Gedde's maps of Copenhagen refers to a set of maps created by Christian Gedde in the 1750s, consisting of 12 sectional maps showing the official districts of Copenhagen, Denmark as well as a general bird's-eye view map in isometric perspective toward the southwest showing the whole city.

The original title of the work was Charta over den kongelige Residencestad Kiöbenhavn med dens omkringliggende Egne (English: Map of the Royal Residence City Copenhagen and its surrounding Meadows). It is an important source of information about mid 18th-century Copenhagen. A printed version was first published in 2002 and Copenhagen City Archives launched a website with a digitalized version in 2011.

History
One third of Copenhagen was destroyed in the Great Fire of 1728. In the 1740s, Sibrandt led the work with production of new local maps which registered land use and ownership. They were used for taxation purposes and organization of local militias, which played an important role in the defense of the city.

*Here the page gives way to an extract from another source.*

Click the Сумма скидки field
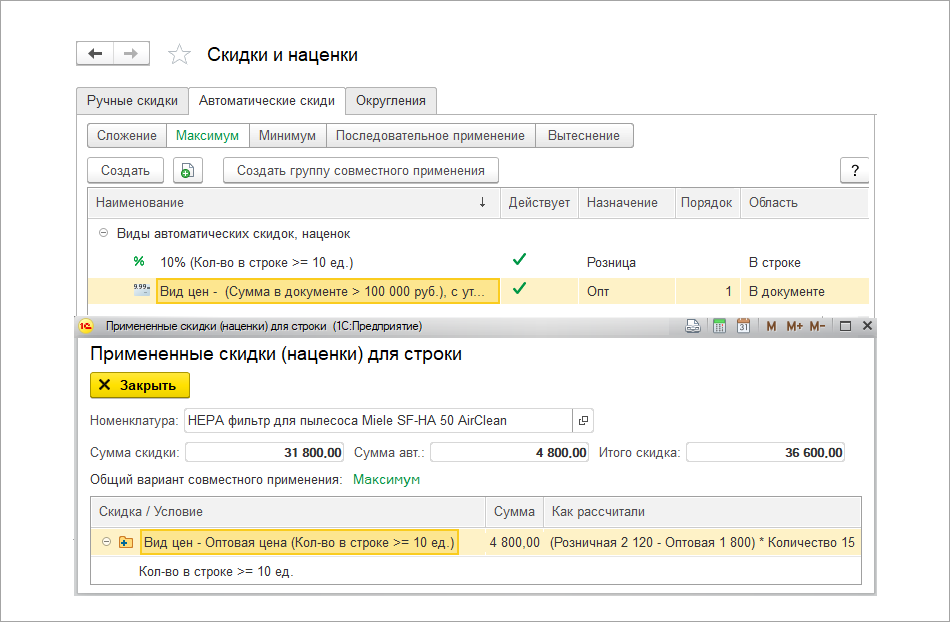Viewport: 950px width, 622px height. pos(265,452)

In the 1750s, Frederick V decided to publish a comprehensive map of Copenhagen. The city's Magistrate was put in charge of the project and called on the services of Samuel Christoph Gedde, head of the engineering corps (Fortifikationsetaten).

Samuel Christoph Gedde assigned the task to his son, Christian Gedde, who was an officer in the engineering troops. He embarked on the work in 1757 and had completed his updates of the 12 district maps in late 1758.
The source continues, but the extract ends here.